Voici la direction que nous adoptons : une lampe à mercure repensée avec économie d’énergie intégrale, conçue spécifiquement pour le séchage industriel des encres UV.
Ce qui compte sous le capot
Le cœur est une lampe à vapeur de mercure calibrée pour une haute efficacité de conversion électrique-vers-UV. Elle offre une sortie spectrale stable, avec la raie des 365 nm prédominante pour correspondre aux photoinitiateurs des encres offset, flexo et sérigraphie. Les réflecteurs utilisent un revêtement dichroïque pour diriger plus d’UV utilisable vers l’avant et réduire les pertes sous forme de chaleur.
L’irradiance maximale reste au-dessus du seuil minimal du fournisseur d’encre — typiquement ≥800 mW/cm² au plan du substrat — garantissant un durcissement complet en surface et en épaisseur aux vitesses de production. La durée de vie de la lampe est ciblée entre 1 000 et 1 500 heures, avec une décroissance contrôlée de la sortie, assurant que la densité d’énergie de durcissement reste conforme sur toute la période d’utilisation.
Pourquoi elle est adaptée à un atelier d’impression
En pratique, il est possible de maintenir un débit complet tout en réduisant la consommation énergétique d’environ 20 %. Cette baisse en kWh impacte directement la facture mensuelle, sans pour autant sacrifier la vitesse de durcissement ni la qualité d’impression.
La stabilité du profil spectral assure une constance des couleurs et une adhésion identique d’un travail à l’autre.
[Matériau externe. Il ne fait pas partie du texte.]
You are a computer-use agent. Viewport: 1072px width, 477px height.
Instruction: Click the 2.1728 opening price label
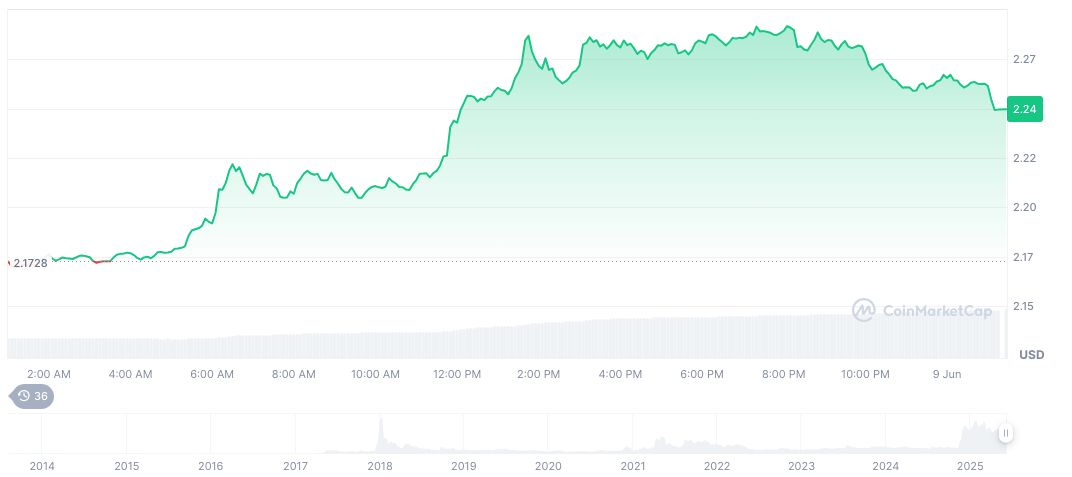[x=30, y=263]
Moins de changements de lampe signifient aussi moins d’arrêts machines et une réduction de la maintenance, ce qui améliore l’efficacité globale de l’équipement.
Les détails qui garantissent la fiabilité
L’installation consiste à adapter la lampe à la longueur d’arc, à la puissance nominale et à la géométrie du réflecteur de l’imprimante. Si le réflecteur ou le ballast ne sont pas adaptés, l’irradiance chute et la durée de vie est réduite.
Si la zone de durcissement est confinée, vérifier que l’opération soit sans ozone. Assurez-vous également que les mesures effectuées avec un radiomètre spectral correspondent à la puissance nominale de la lampe. Pour de meilleurs résultats, surveillez la température du substrat afin d’éviter une accumulation de chaleur, et respectez la distance lampe-substrat selon la spécification du fabricant.